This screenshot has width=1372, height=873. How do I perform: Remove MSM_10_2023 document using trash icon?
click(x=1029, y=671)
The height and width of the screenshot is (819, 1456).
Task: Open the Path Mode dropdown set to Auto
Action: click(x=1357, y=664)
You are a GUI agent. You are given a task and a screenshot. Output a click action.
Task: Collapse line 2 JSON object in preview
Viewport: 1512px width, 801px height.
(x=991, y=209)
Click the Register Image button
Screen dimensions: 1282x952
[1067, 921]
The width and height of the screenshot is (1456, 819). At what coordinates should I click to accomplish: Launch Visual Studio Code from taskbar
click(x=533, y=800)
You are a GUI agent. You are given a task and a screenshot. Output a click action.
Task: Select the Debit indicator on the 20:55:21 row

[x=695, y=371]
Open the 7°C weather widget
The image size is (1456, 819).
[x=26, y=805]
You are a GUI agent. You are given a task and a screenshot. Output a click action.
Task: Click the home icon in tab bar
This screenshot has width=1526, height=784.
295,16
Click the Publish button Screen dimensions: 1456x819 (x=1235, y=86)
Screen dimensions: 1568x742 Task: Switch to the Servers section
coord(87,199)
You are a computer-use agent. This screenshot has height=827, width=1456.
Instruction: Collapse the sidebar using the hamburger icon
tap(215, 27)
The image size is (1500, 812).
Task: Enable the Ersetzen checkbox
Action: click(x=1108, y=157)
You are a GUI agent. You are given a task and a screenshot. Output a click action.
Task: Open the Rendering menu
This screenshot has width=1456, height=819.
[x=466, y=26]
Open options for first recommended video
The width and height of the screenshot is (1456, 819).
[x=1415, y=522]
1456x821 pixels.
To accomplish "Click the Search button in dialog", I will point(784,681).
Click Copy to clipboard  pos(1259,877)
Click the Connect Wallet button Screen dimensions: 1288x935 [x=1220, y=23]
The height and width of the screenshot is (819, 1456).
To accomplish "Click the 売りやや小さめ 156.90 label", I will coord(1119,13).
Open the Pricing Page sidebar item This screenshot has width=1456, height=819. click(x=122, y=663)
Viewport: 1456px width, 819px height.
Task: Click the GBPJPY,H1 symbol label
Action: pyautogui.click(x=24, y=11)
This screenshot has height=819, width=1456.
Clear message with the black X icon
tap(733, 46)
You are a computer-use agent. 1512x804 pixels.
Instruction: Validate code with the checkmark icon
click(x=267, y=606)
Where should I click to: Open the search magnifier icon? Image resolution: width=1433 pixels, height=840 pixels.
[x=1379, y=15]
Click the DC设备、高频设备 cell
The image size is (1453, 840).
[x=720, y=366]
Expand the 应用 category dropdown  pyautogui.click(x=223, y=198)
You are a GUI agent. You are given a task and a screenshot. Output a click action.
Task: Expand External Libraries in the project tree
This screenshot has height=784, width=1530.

● ● ● ●

▸ Problem to work on: Retype all of the data exactly. Leave nothing out.

▸ Written reply:
This screenshot has width=1372, height=873. How do I perform: Remove MSM_10_2023 document using trash icon?
click(x=1029, y=671)
The height and width of the screenshot is (819, 1456).
Task: Open the Path Mode dropdown set to Auto
Action: click(x=1357, y=664)
You are a GUI agent. You are given a task and a screenshot. Output a click action.
Task: Collapse line 2 JSON object in preview
Viewport: 1512px width, 801px height.
(x=991, y=209)
Click the Register Image button
Screen dimensions: 1282x952
[1067, 921]
The width and height of the screenshot is (1456, 819). At what coordinates should I click to accomplish: Launch Visual Studio Code from taskbar
click(x=533, y=800)
You are a GUI agent. You are given a task and a screenshot. Output a click action.
Task: Select the Debit indicator on the 20:55:21 row

[x=695, y=371]
Open the 7°C weather widget
The image size is (1456, 819).
[x=26, y=805]
You are a GUI agent. You are given a task and a screenshot. Output a click action.
Task: Click the home icon in tab bar
This screenshot has width=1526, height=784.
295,16
Click the Publish button Screen dimensions: 1456x819 (x=1235, y=86)
Screen dimensions: 1568x742 Task: Switch to the Servers section
coord(87,199)
You are a computer-use agent. This screenshot has height=827, width=1456.
Instruction: Collapse the sidebar using the hamburger icon
tap(215, 27)
The image size is (1500, 812).
Task: Enable the Ersetzen checkbox
Action: click(x=1108, y=157)
You are a GUI agent. You are given a task and a screenshot. Output a click action.
Task: Open the Rendering menu
This screenshot has width=1456, height=819.
[x=466, y=26]
Open options for first recommended video
The width and height of the screenshot is (1456, 819).
[x=1415, y=522]
1456x821 pixels.
To accomplish "Click the Search button in dialog", I will point(784,681).
Click Copy to clipboard  pos(1259,877)
Click the Connect Wallet button Screen dimensions: 1288x935 [x=1220, y=23]
The height and width of the screenshot is (819, 1456).
To accomplish "Click the 売りやや小さめ 156.90 label", I will coord(1119,13).
Open the Pricing Page sidebar item This screenshot has width=1456, height=819. click(x=122, y=663)
Viewport: 1456px width, 819px height.
Task: Click the GBPJPY,H1 symbol label
Action: pyautogui.click(x=24, y=11)
This screenshot has height=819, width=1456.
Clear message with the black X icon
tap(733, 46)
You are a computer-use agent. 1512x804 pixels.
Instruction: Validate code with the checkmark icon
click(x=267, y=606)
Where should I click to: Open the search magnifier icon? Image resolution: width=1433 pixels, height=840 pixels.
[x=1379, y=15]
Click the DC设备、高频设备 cell
The image size is (1453, 840).
[x=720, y=366]
Expand the 应用 category dropdown  pyautogui.click(x=223, y=198)
You are a GUI agent. You are given a task and a screenshot. Output a click action.
Task: Expand External Libraries in the project tree
This screenshot has height=784, width=1530.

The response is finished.